──────── THE DATA

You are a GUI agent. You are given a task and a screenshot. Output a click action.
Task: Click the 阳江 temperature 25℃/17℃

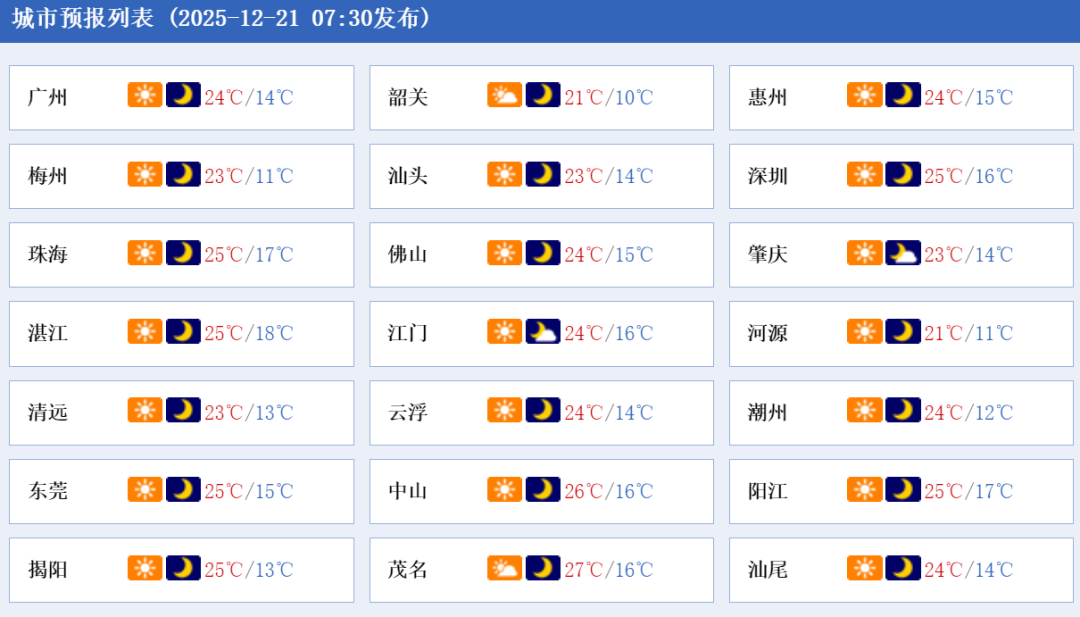tap(968, 491)
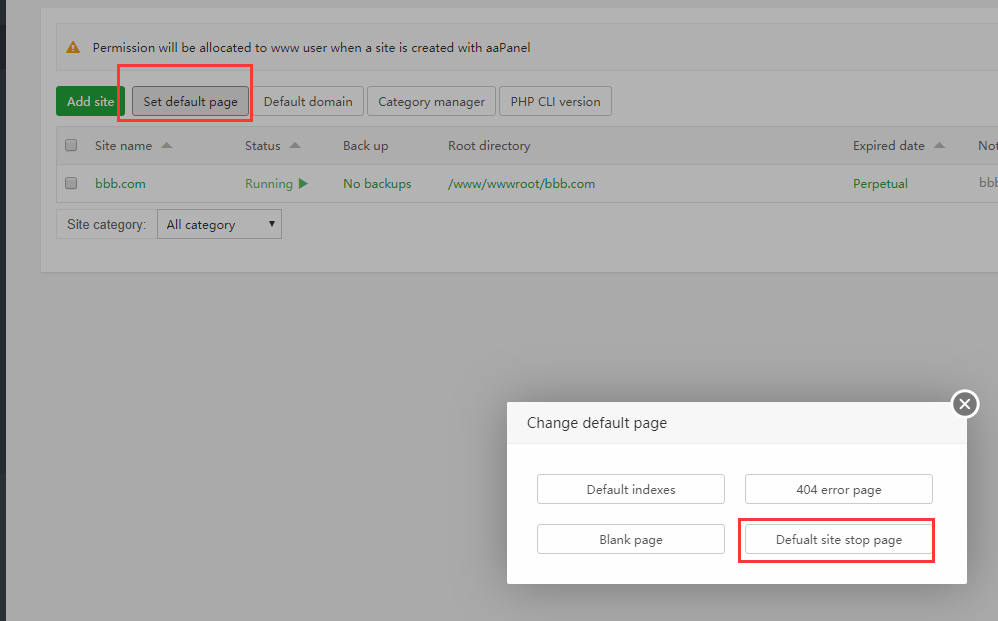Select Default indexes option
998x621 pixels.
(631, 489)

────────────────

TASK TO CARRY OUT: Give the data above again, exactly and completely. No pictures go in.

ANSWER SPACE:
You are a GUI agent. You are given a task and a screenshot. Output a click action.
Task: Click the 阳江 temperature 25℃/17℃

tap(968, 491)
Select Default indexes option
998x621 pixels.
(631, 489)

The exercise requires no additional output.